Ahistorical determination to claim Whitman for the cause of homosexuality usually tends to ignore the fairly obvious contextual point that no one aside from a few German sexologists and their British acolytes was really developing a framework in which to understand men’s sexual attraction to men (in contrast to a more romantic “manly love of comrades”). It goes without saying that American contemporaries of Whitman’s would not have read the “Calamus” poems as homosexual or even precisely homoerotic, simply because of the cultural context in which they all existed; this is in part why Whitman so enthusiastically rebuffed Symonds’ and Carpenter’s attempts to read “Calamus” love as “Uranian.” Homoerotic relationships and men who engaged in them as a distinct social category did not exist for Whitman or in his America. As Robertson points out earlier in this chapter, an allusion to (female) prostitution elsewhere in Whitman’s oeuvre generated the cultural concern—and censorship&mdash that the “Calamus” poems never did.

But I think it is worth noting that in this passage, Robertson seems to be suggesting that even if a cultural construction of homosexuality had existed in Whitman’s America, he wouldn’t have considered himself part of it. Sexual orientation is ever a question of self-identification, and Whitman would neither have understood himself to be writing on gay themes nor would have understood himself to be gay. Indeed, identity politics and the ensuing cultural divisiveness were exactly what concerned Whitman: remember that so much of his poetry comes directly out of the Civil War; remember the degree of patriotic concern with which he mourned the death of Lincoln and worried about what it would mean to the Union. I don’t understand the amative-adhesive dialectic nearly as well as I should, and it is possible that it has more in common with Carpenter’s gender-transgressive utopian vision than we might expect.
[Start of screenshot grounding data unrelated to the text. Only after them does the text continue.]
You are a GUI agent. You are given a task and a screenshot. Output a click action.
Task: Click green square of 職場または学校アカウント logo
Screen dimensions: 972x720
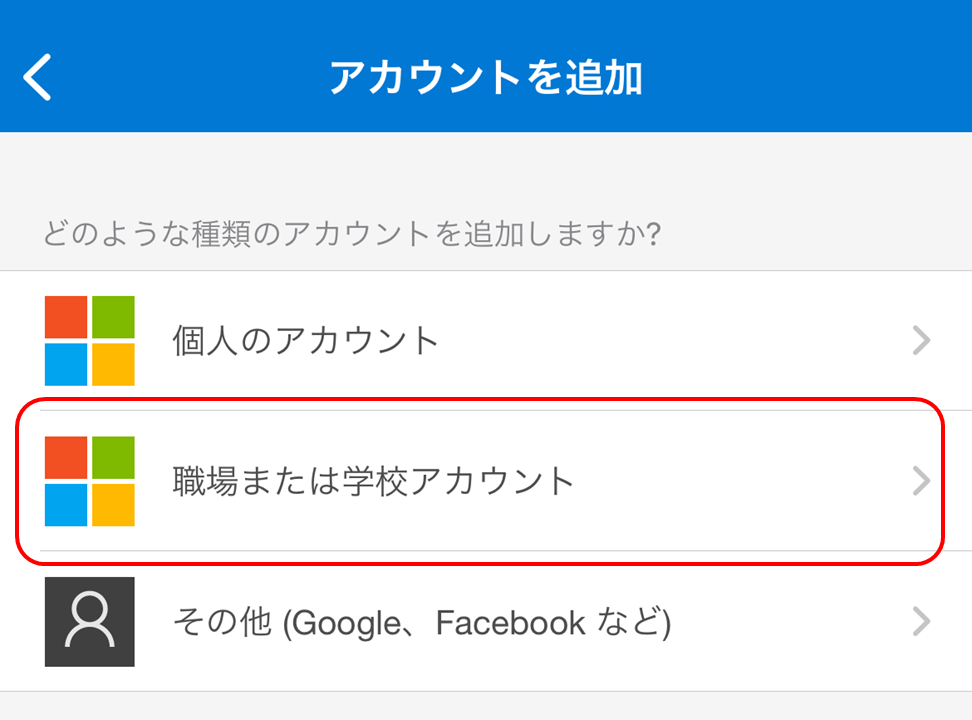pyautogui.click(x=113, y=458)
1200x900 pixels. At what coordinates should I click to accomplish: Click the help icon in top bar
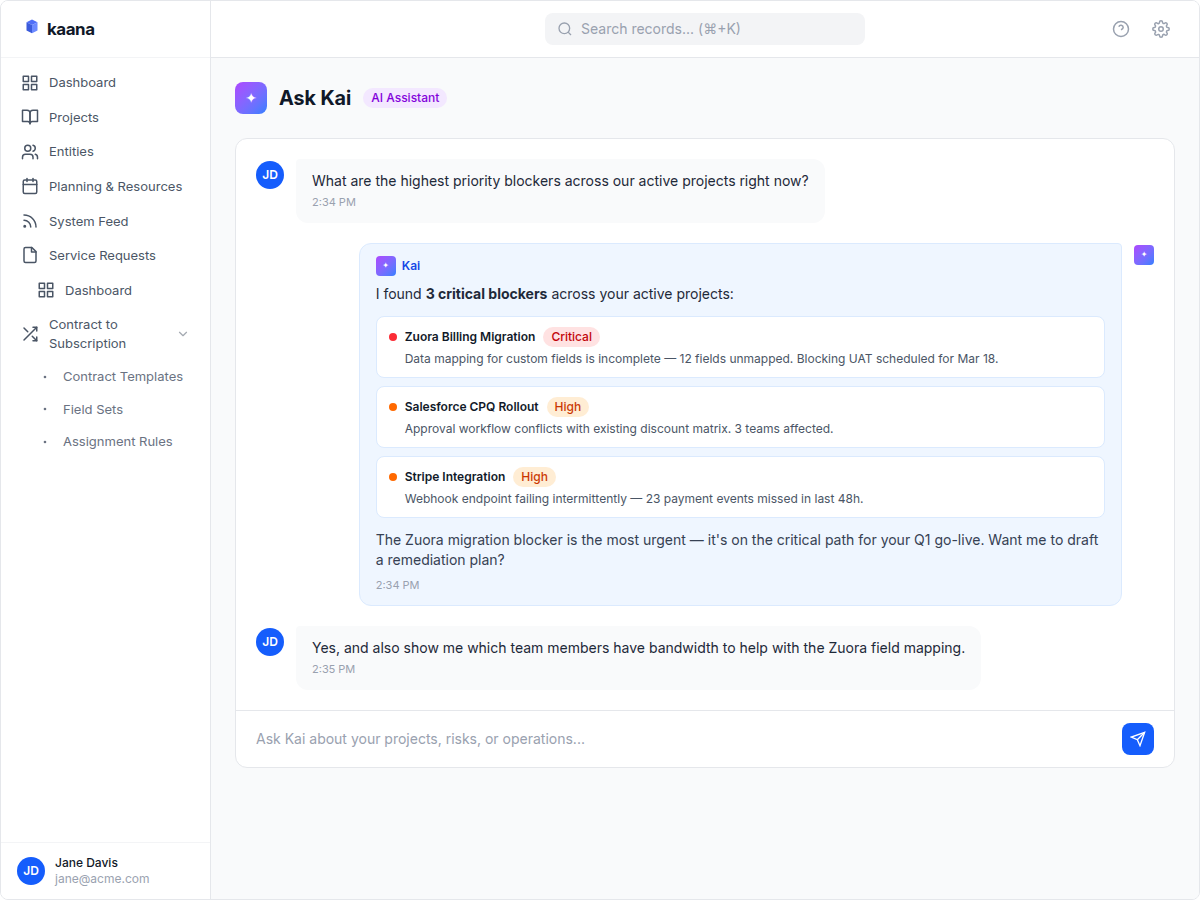coord(1120,29)
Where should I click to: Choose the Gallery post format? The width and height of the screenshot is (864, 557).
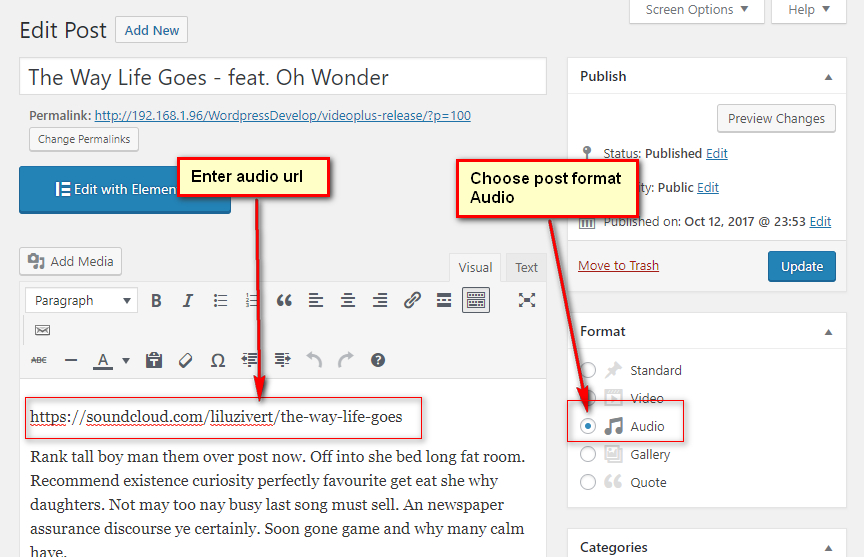pos(588,454)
But recent attempts to call upon Whitman in the name of an identity politics do a disservice to the poet’s own, I believe more complex, cosmology.

At the entrance to the Dupont Circle Metro station in Washington, DC, there is a Whitman quote inscribed into the stone: it reads, “Thus in silence in dreams’ projections,/Returning, resuming, I thread my way through the hospitals;/The hurt and wounded I pacify with soothing hand,/I sit by the restless all dark night – some are so young;/Some suffer so much – I recall the experience sweet and sad…” So, I assume, was Whitman’s experience as a Civil War nurse adopted for the cause of an AIDS memorial, and so, once again, was Whitman’s cultural status as the bard of homoeroticism brought to bear on this particular memory of a virus which claimed a generation of gay men. I like, however, to think that Whitman—despite his own rejection of the Uranian association, and despite the ahistoricity of labelling him with an identity which did not exist in his cultural context—would not have hesitated to minister to dying AIDS patients in the virus’s first couple decades, nor as it continues to ravage indiscriminately today. At risk of lapsing into my own particular brand of ahistoricity, I can only believe that Whitman would treat the young gay man of the 1980s, wasting away in a hospital bed before his time, with the same reverence which he did the young soldier of the 1860s dying a not-entirely-different, equally-undeserved death. Adhesive and amative love, after all, are not needlessly squeamish about whom they touch.